GLOCK ships the 19C Gen4 in the standard plastic lunchbox with three magazines, a loader, cleaning tools, lock, back straps and the standard manual (that I read from cover to cover).

As you’d expect, the 19C is about as visually distinct from the standard 19 as one Olsen twin is from the other. Aside from the “made in the USA” roll stamp, the slide and barrel are what set the gun apart from the standard model.

GLOCK’s machined a small angled slit into to the top of the chamber, right where the slide and the chamber meet. I’m guessing that it reduces friction on the compensated model. (It sure isn’t a style thing.)

There are two slits about a quarter inch apart at about the midway point between the GLOCK 19C’s chamber and the muzzle. As you know, these allow the gasses to escape out the top of the slide when the gun’s fired. The basic idea; those escaping gasses reduce muzzle rise and recoil.

Given that we’re talking about a 9mm handgun, is this an answer to a question nobody asked? OK, not nobody. Somebody who couldn’t manage the 19’s “heavy” recoil. I’ve never had a problem with it. I’ve trained hundreds of shooters with 19’s and never once thought to myself, you know what this gun needs? Less recoil!

That said, it’s always nicer to have less recoil.
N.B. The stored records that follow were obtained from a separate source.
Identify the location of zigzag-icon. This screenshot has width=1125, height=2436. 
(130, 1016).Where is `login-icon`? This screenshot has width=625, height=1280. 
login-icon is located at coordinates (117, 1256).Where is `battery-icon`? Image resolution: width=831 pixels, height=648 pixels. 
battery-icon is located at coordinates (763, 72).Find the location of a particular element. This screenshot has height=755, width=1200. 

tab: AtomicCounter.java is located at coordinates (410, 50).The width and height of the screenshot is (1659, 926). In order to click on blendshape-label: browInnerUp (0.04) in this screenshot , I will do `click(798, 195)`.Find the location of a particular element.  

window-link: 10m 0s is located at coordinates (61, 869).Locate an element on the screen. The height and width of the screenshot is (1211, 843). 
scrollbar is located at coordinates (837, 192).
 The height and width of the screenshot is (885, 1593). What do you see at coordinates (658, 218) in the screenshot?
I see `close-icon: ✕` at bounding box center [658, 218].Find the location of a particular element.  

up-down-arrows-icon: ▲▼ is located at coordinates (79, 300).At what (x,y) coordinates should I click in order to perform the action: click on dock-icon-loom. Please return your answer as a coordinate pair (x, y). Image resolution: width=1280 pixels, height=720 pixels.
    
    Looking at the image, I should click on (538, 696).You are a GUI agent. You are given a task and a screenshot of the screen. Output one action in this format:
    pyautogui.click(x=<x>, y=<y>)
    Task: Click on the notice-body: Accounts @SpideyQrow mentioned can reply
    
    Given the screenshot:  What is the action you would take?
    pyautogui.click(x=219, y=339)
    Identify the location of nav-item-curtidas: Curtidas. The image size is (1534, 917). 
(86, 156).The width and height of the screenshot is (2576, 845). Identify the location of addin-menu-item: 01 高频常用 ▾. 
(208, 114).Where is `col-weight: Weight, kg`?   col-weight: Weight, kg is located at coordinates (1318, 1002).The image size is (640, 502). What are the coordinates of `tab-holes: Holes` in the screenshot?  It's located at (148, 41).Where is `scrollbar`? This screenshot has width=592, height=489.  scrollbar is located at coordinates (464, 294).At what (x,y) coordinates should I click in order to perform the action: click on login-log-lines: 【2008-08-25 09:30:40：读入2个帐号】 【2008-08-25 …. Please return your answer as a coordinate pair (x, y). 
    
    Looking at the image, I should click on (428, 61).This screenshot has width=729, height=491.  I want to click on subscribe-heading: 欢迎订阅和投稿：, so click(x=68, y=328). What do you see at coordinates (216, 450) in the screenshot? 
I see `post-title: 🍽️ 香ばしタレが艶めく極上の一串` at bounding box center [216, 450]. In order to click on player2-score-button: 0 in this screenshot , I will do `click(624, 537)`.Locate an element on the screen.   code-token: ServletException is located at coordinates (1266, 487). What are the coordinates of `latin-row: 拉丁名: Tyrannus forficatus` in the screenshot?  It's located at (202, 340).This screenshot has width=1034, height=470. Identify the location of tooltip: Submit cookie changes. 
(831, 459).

It should make it easier to maintain a sight picture between shots, enabling faster shooting with the same degree of accuracy, if not more.

Shooting the GLOCK 19C, I felt a slight but noticeable difference in muzzle rise. Still, after 800 rounds, I discovered that I wasn’t shooting the 19C any faster or more accurately than a standard 19. YMMV but I doubt it. 

This lack of advantage comes with a drawback. Shooting subsonic Cap Arms 9mm 115gr FMJ, I experienced a double feed malfunction every few rounds. This didn’t occur shooting the same ammo through my standard Gen4 19, or when I fed the 19C some Sellier & Bellot 115 gr FMJ or Remington 115 gr JHP.

As you might expect, shooting the 19C from the retention position (close to the hip) has it challenges. The hot gasses expelled against my body were noticeably uncomfortable. After a few hundred rounds, the gasses dirtied the front sight to the point where it was obscuring the forward white dot.

The 19C’s accuracy was average for the pistol, comparable to the standard GLOCK 19. Shooting from a supported benched position at 25 yards, the average group size was roughly four inches, regardless of the ammo fired. At extended distances of 50 yards, accuracy was also consistent on C- zone steel.

A lot of people shun compensated pistols; they fear shooting one at night will blind them. And they’re absolutely right. Shooting the 19C in the dark I was surprised by just how much I was blinded by the flash. Every round fired created two giant fireballs that eliminated my night vision for at least five seconds.

For me, that makes the GLOCK 19C a non-starter. If you don’t use your GLOCK at night and feel that the standard gun’s recoil is too much, then the 19C is for you. But I’m thinking it isn’t.

SPECIFICATIONS: GLOCK 19C Gen 4

Caliber: 9mm
Length: 7.28 inches
Barrel Length: 4.01 inches
Width: 1.18 inches
Height: 4.99 inches
Weight: (loaded): 30.18 inches
Price: ~$580

RATINGS (out of five stars):

Reliability * * * *
Lightly loaded ammunition doesn’t cycle consistently. Everything else goes bang every time.

Accuracy * * * *
Standard for a stock GLOCK

Aesthetics * * *
It’s a GLOCK…what else is there to say?

Ergonomics * * * * 
Very similar to the G19 – larger magazine release, back-straps options for the grip, finger grooves

Overall * * * 1/2
Overall it’s a decent pistol. For me it missed the mark in its intended use – a compact defensive gun. The flash issue at night along with the discomfort of retention shooting was an issue.